There are two different shades of violet from what I can remember. The flamingo is like hot pink and there should be a discernible difference from violet from what I recall. I think this thread goes with out saying, its a little difficult to tell without seeing the tape exposed a little. I had a roll of flamingo but for the life of me cant find it. I think I may have the two different violets though. Ill check next time I hit the garage.


----------



## momo608

*New message from: bluesandyspot 

(3,062

)*
*yes, see my other listing with the box of 10.*


Reply
Your previous message

Hello

Can you confirm 100% that this came from a box labeled Flamingo Rose?

Thank You
*
1 ROLL Schwinn Approved Handlebar Tape Flamingo Rose 5 Yards X 3/4" purple*



Price: $11.00
Buy it now
Watchers: 1
Quantity Remaining: 3
New Condition


----------



## GTs58

Schwinn499 said:


> I wrapped up a set of bars with roll #5 and set them on the Superior. Just a little to dark IMO. I took a shot of the paint behind the head badge to show thats its not faded paint to account for the difference in shade.




I agree, that Flambo Red is a little to dark and it's pure red.


----------



## GTs58

Here are a few more shots for Cody. These were done with a flash just to see how they would turn out.


----------



## Schwinn499

Okay well after much debate in the man cave, and a stroke of luck that someone asked me to work on their chestnut cruiser5, ive come to the conclusion that the tape in question is in fact a variation of chestnut. I have seen a different shade of chestnut tape before (an almost opaque version) but not in person so this is all I can atest for personally, but my mind is made. What do you all think?


----------



## Metacortex

That looks exactly like Chestnut to me. I believe I have examples of all of the Schwinn "red" tapes *except* Terra Cotta, perhaps one day this summer I can picture them all together.


----------



## GTs58

:eek:.....................................:eek:


----------



## momo608

Metacortex said:


> That looks exactly like Chestnut to me. I believe I have examples of all of the Schwinn "red" tapes *except* Terra Cotta, perhaps one day this summer I can picture them all together.
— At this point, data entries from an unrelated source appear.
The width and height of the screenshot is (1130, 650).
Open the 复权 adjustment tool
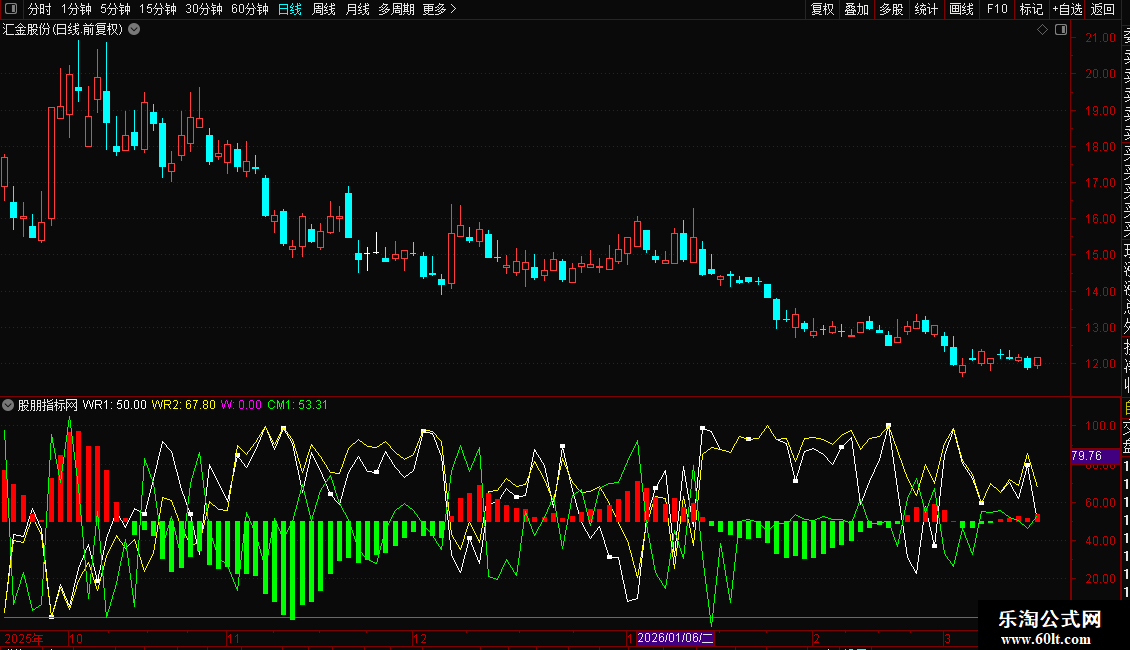click(x=822, y=9)
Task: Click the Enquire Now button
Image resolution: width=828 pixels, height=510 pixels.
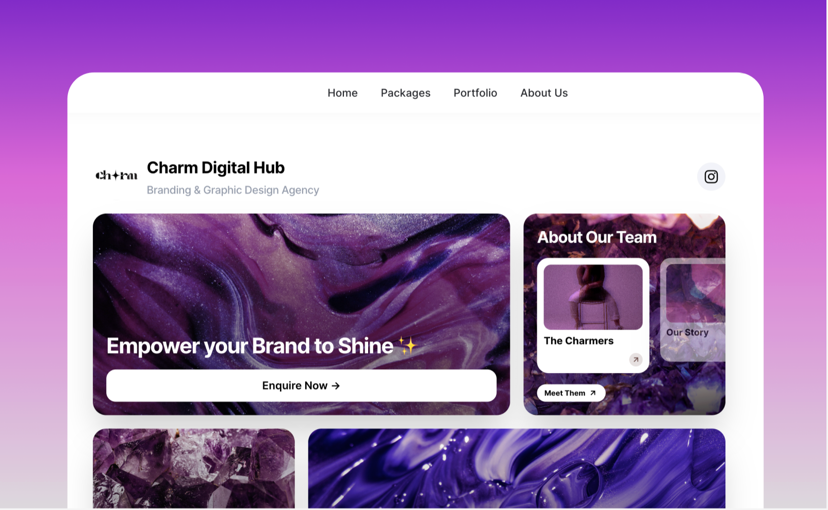Action: point(301,385)
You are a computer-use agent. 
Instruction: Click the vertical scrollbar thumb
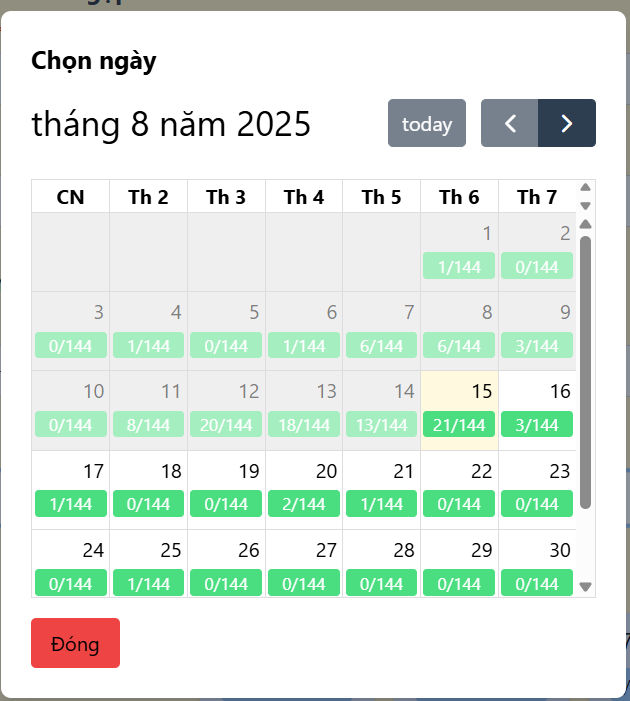click(585, 372)
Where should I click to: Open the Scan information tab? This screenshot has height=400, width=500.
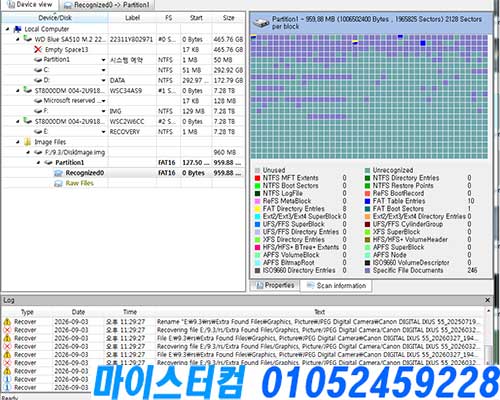coord(336,286)
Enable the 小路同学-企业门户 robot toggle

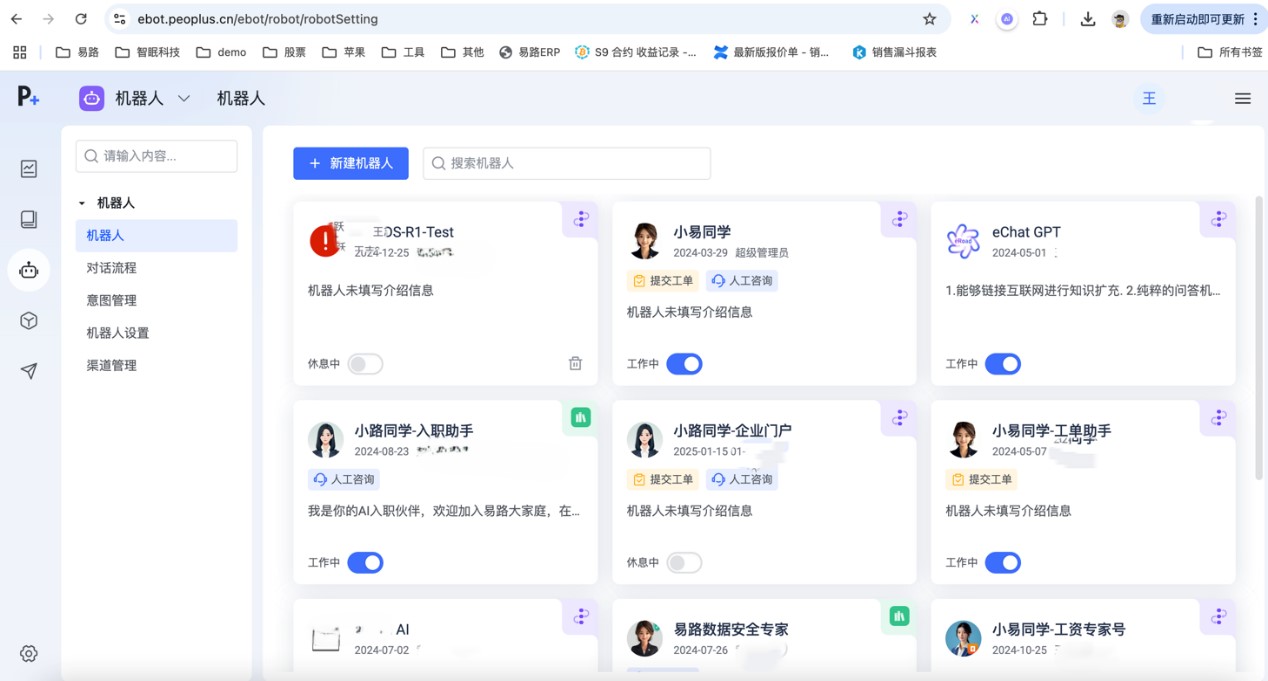[x=684, y=563]
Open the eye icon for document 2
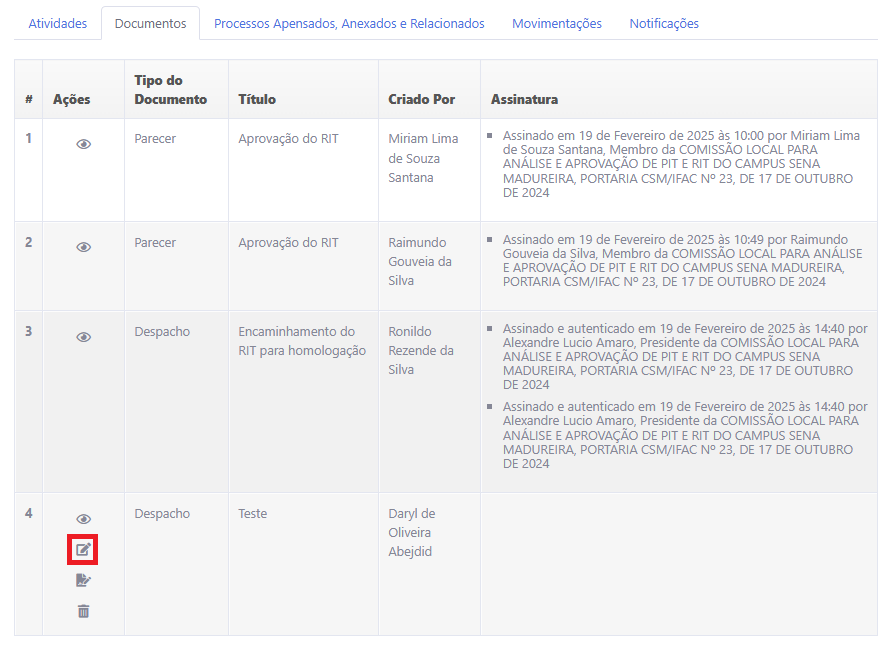891x645 pixels. click(x=84, y=247)
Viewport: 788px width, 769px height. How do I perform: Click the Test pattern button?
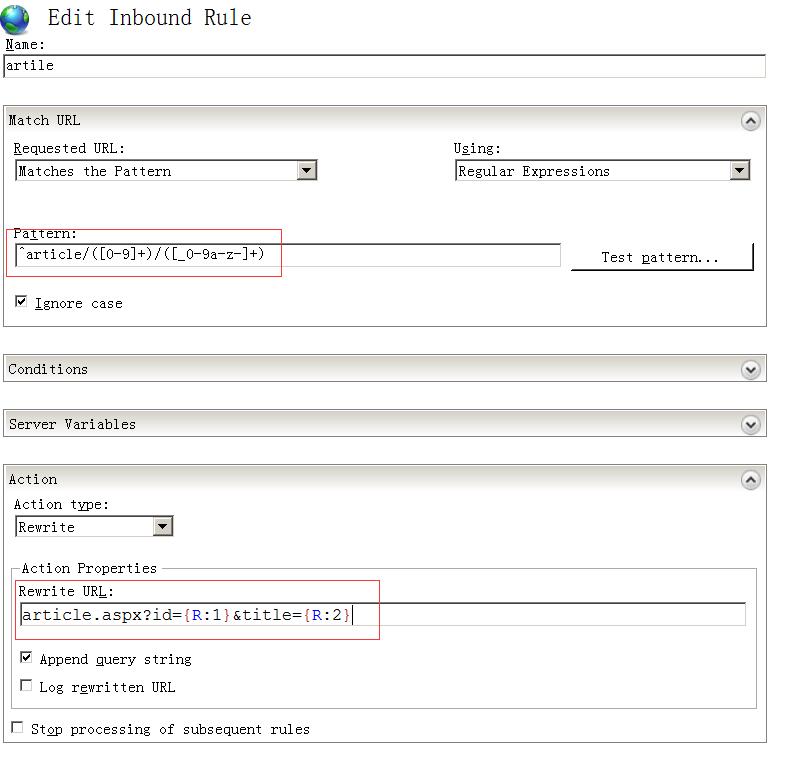point(661,257)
Are you sure Terra Cotta tape even exists? All the Terra Cotta lightweights back then showed white tape being used in the catalogs. I'm starting to wonder if we are operating on assumptions with this. In my opinion, none of the schwinn tapes match the translucent colors that well. I think it's easy to confuse these tapes because nothing comes in marked bags. Has anyone seen a box marked Terra Cotta?


----------



## Metacortex

momo608 said:


> Are you sure Terra Cotta tape even exists? All the Terra Cotta lightweights back then showed white tape being used in the catalogs...




Oh  ye of little faith, do you seriously think I would be talking about Terra Cotta tape if it never existed?  It is indeed rare, undoubtedly the rarest matching color tape in Schwinn history. Terra Cotta paint was only offered on drop bar lightweights from 1962 through 1964 and '64 was the first year they used matching color tape. That means Terra Cotta tape only came on 1964 Terra Cotta lightweight drop-bar models including the Super Sport, Sierra, Continental, and Varsity. For example you can clearly see Terra Cotta tape on the the Super Sport shown in the 1964 consumer catalog:






Note that Terra Cotta tape was also listed in the 1964 through 1967 dealer parts catalogs under p/n 09 016/7917T (5 yard roll w/chrome plugs). Unfortunately it was discontinued after that.


----------



## momo608

Just askin


----------



## Shadayjj1

Does anyone know the name of the color that is still in the package on the very far right upper corner? I have an old Schwinn that needs new tape, but I want to keep the bike as original as possible. I believe it is a 1976 Schwinn Varsity. The photo is from the original poster.


----------



## GTs58

Shadayjj1 said:


> Does anyone know the name of the color that is still in the package on the very far right upper corner? I have an old Schwinn that needs new tape, but I want to keep the bike as original as possible. I believe it is a 1976 Schwinn Varsity. The photo is from the original poster.
> 
> View attachment 1246954





Your arrows are pointing to the Coppertone tape. They didn't use that color in 1976 on the Varsity.


----------



## kostnerave

The Hunt Wilde roll of tape on the right, #7, is highly sought after by aftermarket muscle bike collectors. It was used on Sears Screamer "butterfly bars" and on some others such as, the Murray F5 Streeter, Murray Eliminator, J.C. Penny Swinger, etc. It usually comes in a large roll to cover the extra real estate on these crazy handlebars.


----------